When I make some changes in REPL1.FDB, we can immediately see the replications:

It always waits for the commit statement before sending the event. Following the commit it immediately replicates the changes I have made.

Individual scripts can handle multi-directional replication, for example, A to B, A to C, B to A, B to C, C to A, C to B.

What you see here is the possibility to exchange the data at runtime based on the event alerter. But you can also wait to exchange the data, until, for example, a laptop is online again. And when the laptop is online, you can do a kind of push replication, so the server – where the database is and where the records are created, sends all records to be replicated to all other clients by individual jobs. Such a simple implementation can, for example, be controlled by the Task Manager in Windows or in any other environment.

Following a successful replication the log entries in R$LOG are automatically deleted by the garbage collector trigger, R$GC, which is a database trigger and which simply does a disconnect and deletes all log entries:

In this way the R$LOG table is always emptied following a successful replication.

Although I have only demonstrated a unidirectional replication here, you can see that a bidirectional replication can be done in the same way.

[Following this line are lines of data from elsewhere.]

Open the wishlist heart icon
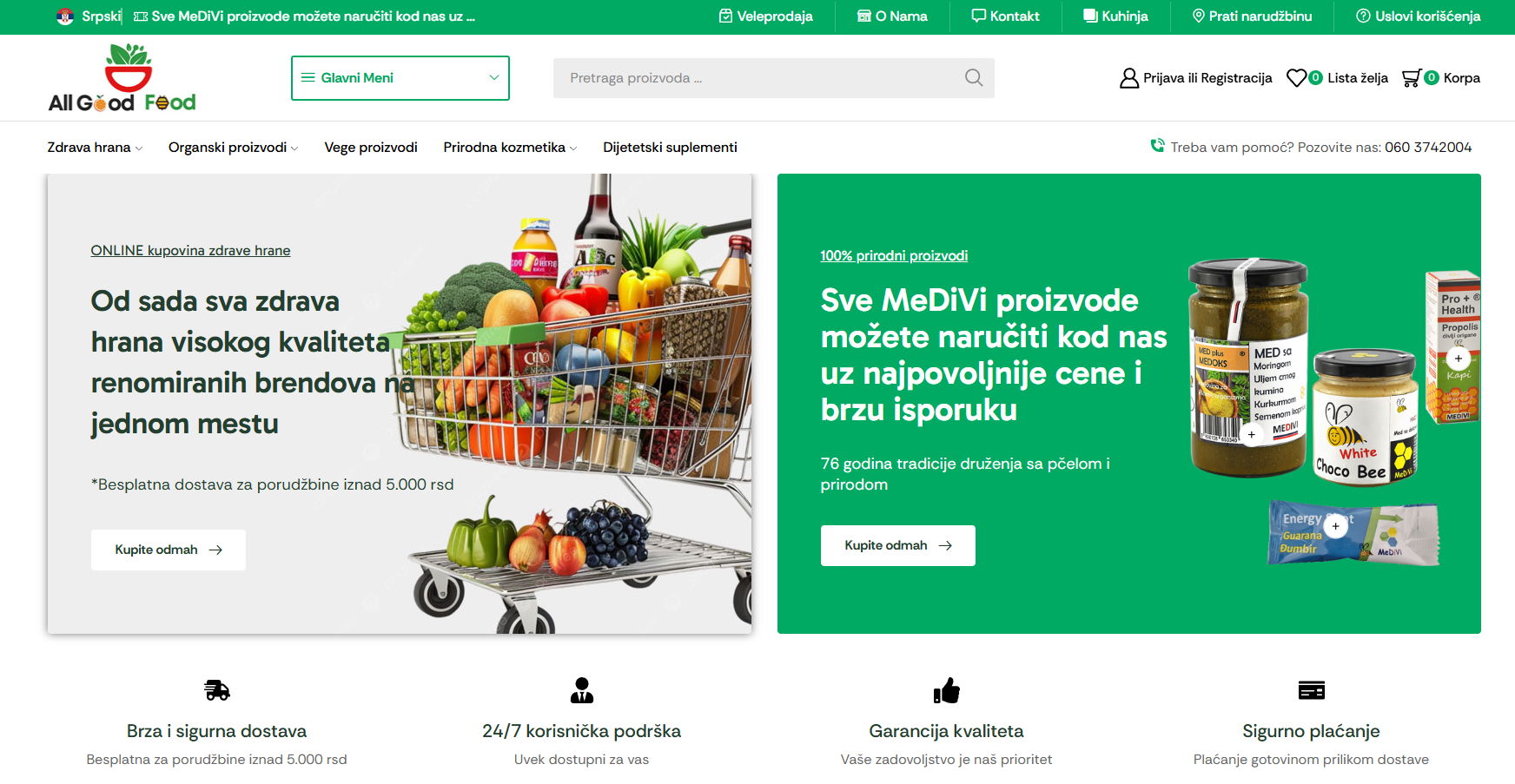Image resolution: width=1515 pixels, height=784 pixels. click(1296, 78)
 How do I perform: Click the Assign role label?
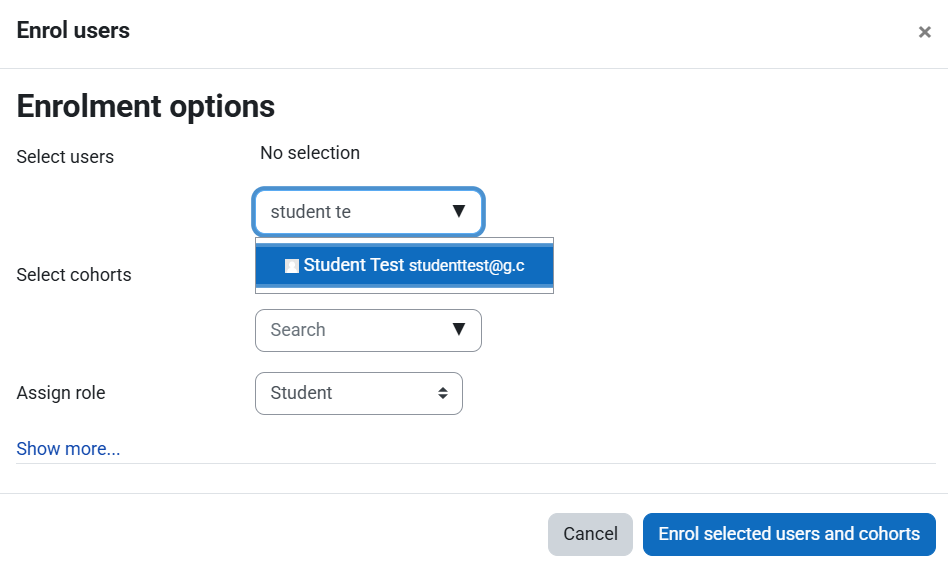(x=61, y=393)

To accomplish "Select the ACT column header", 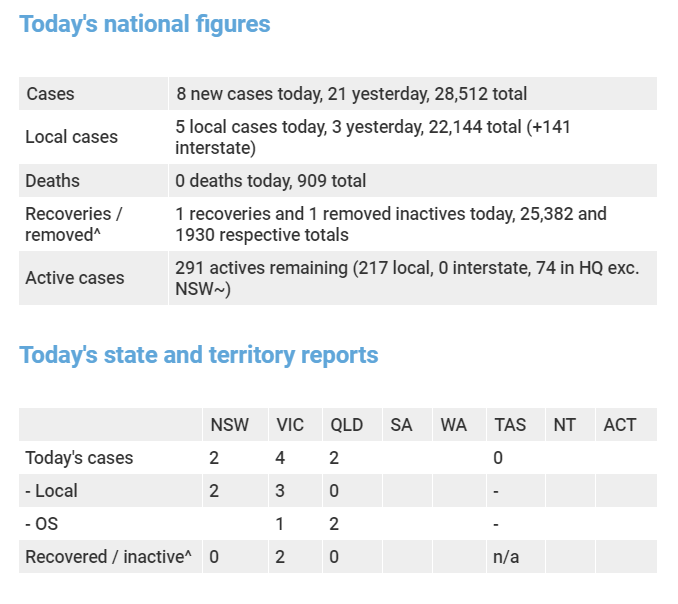I will pyautogui.click(x=620, y=425).
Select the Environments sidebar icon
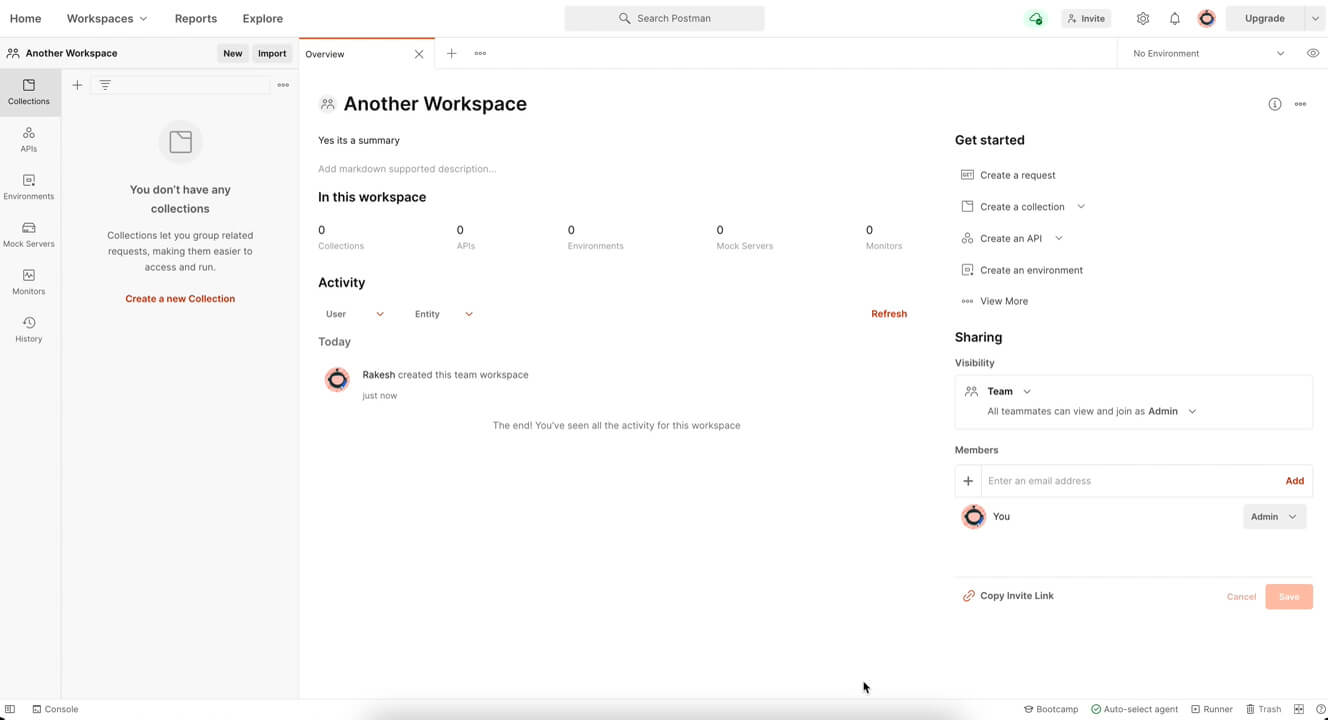This screenshot has height=720, width=1328. click(x=28, y=188)
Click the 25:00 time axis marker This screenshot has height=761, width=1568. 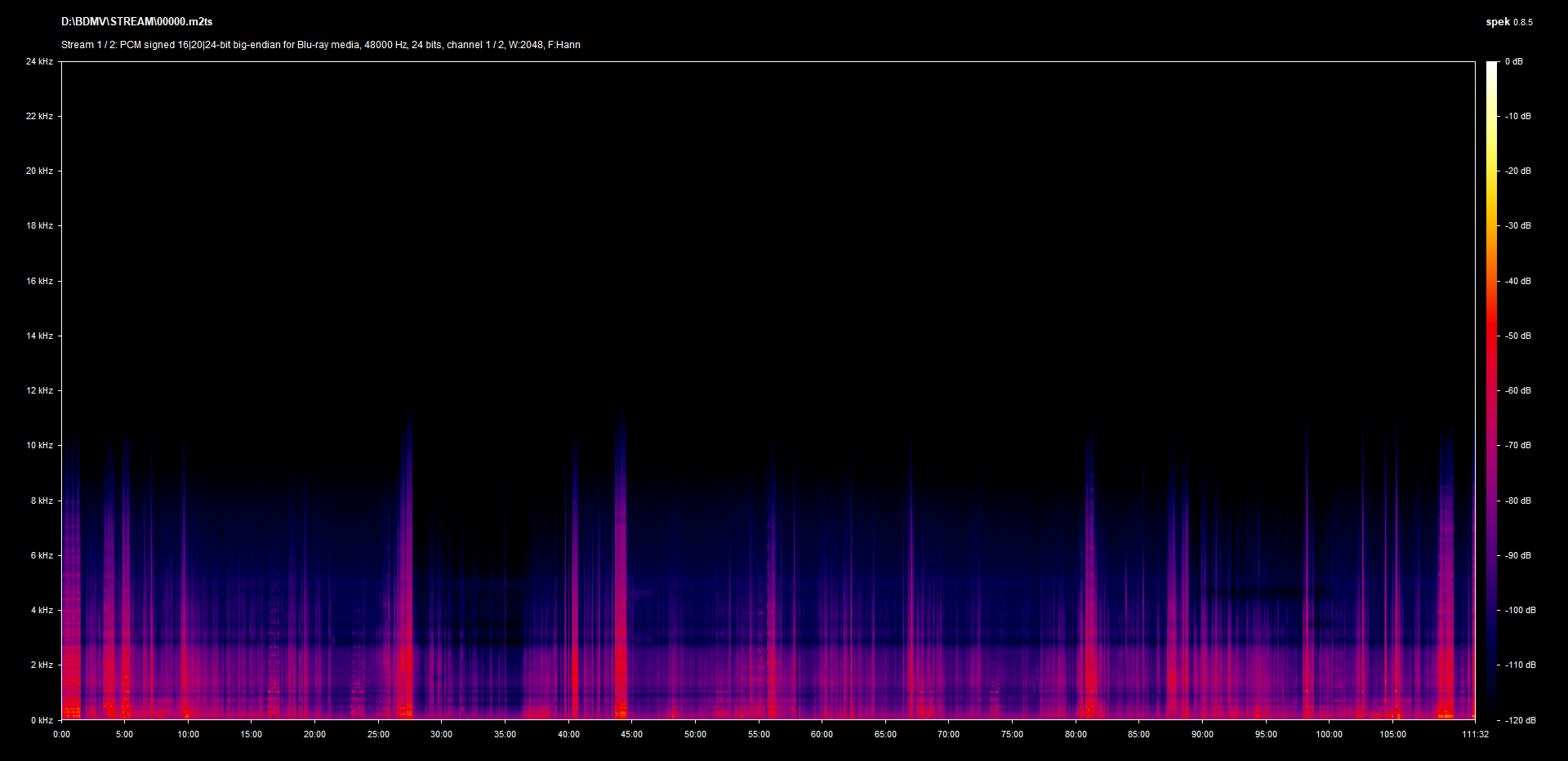tap(378, 734)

Multi-directional replication or multi-target replication, for example, if you are working with 3, 4 or 5 databases, is also possible using the same technology.

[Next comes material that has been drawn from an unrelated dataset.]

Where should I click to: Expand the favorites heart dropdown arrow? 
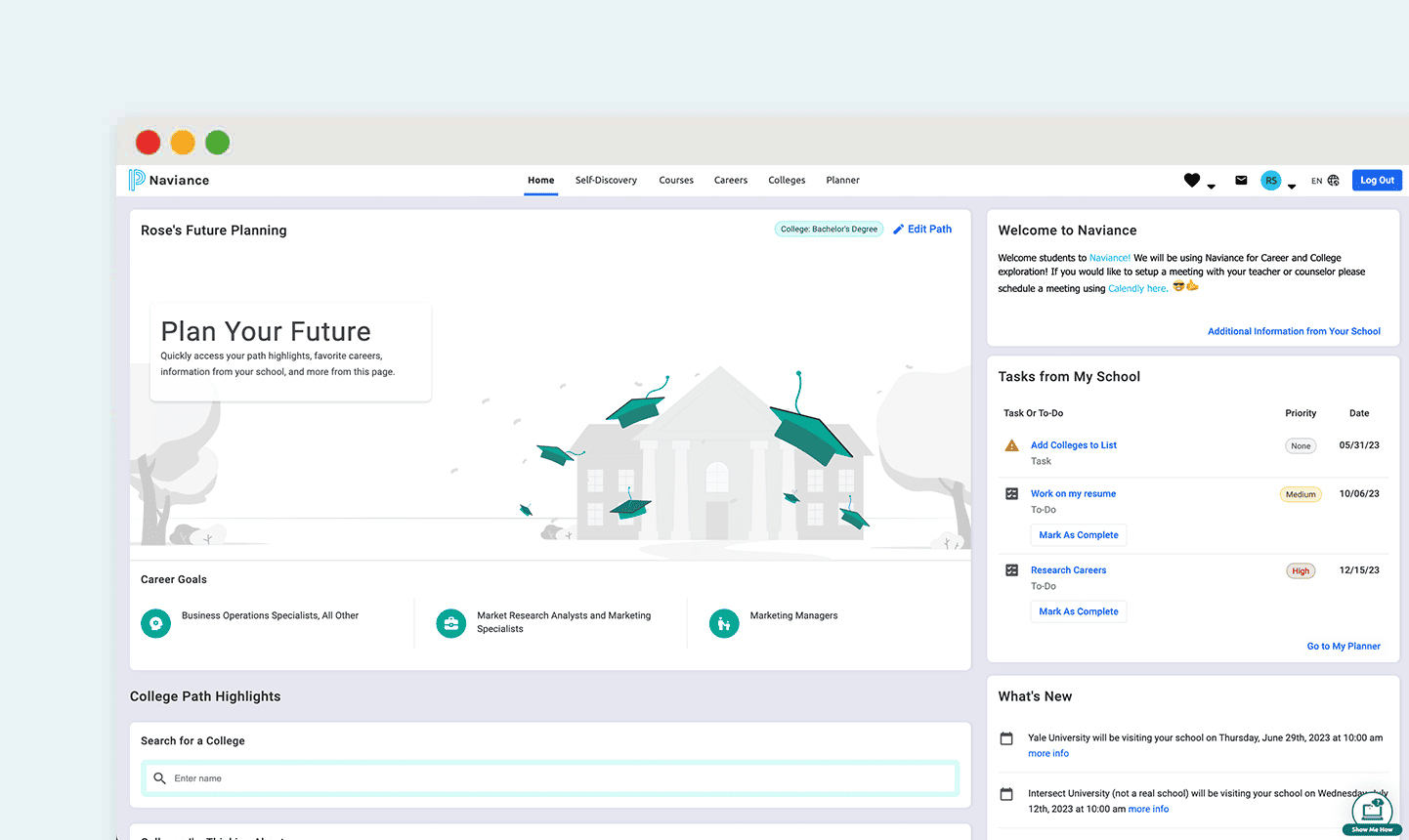(1212, 186)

One of the things that is important is that the current way of exchanging the data only by using a script and executing each statement individually and committing each statement individually, might be a little bit of a problem when you have extremely large data updates, for example, price list changes with 200,000 revised prices, which will of course give you 200,000 entries in the replication log. A possible solution for such large data quantities is to make an extract of the LOG table, with some simple commands, where the REPL$LOG table is stored in a text file, zipped using the 7z compressor, and uploaded in a blob field. Executed in this way, it can be sent to the replication partner much quicker, as it is almost 100 times smaller. We know from experience based on this construction, that a typical replication process of about 100,000 changes takes about three minutes; downloading all the data, unpacking the data, executing the script.

Optimize your data model: the smaller the individual tables the smaller the replication file (e.g. it makes a huge difference if one field is updated, how big the whole table is. It's obvious that a table with threee or four fields can be transmitted much quicker than a table with thirty or forty fields. And it is often wise to store blob data separately, as this is often static information. This way your data can be regularly replicated and updated; the blob information is only transmitted when new, altered or deleted blob data occurs.

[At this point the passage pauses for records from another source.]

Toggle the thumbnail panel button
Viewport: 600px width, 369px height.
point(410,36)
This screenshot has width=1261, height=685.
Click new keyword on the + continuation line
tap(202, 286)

When you split up large tables into smaller normalized ones, you can replace the original tables with updatable views. That way older applications do not need to be alterd and can still mainpulate the old structure. Any new applications should, of course, use the new structure.

Incorporating new computers in the replication group

Quite simply: backup up an existing database and restore to the new connection. Set the generator ID number to the new offset, change the value in the R$DAT table. Delete all entries in the R$LOG table, because they are not needed. Finally adapt the scripts using search and replace.

Conclusion

So you can see that implementing a replication is not some big miracle; it is something that every developer can do. Setting up a replication engine is a really simple programming job based on the technology you have with Firebird; even though it is initially very time-consuming. If you were to do the same implementation in a different database environment however, you would encounter many more problems. This solution is flexible; you can define the rules as you wish, to specify which data is sent where. And it is fast: using stored procedures you can execute up to 200,000 changes a second (although if you have that amount of manipulation in your database you will almost certainly encounter problems elsewhere!).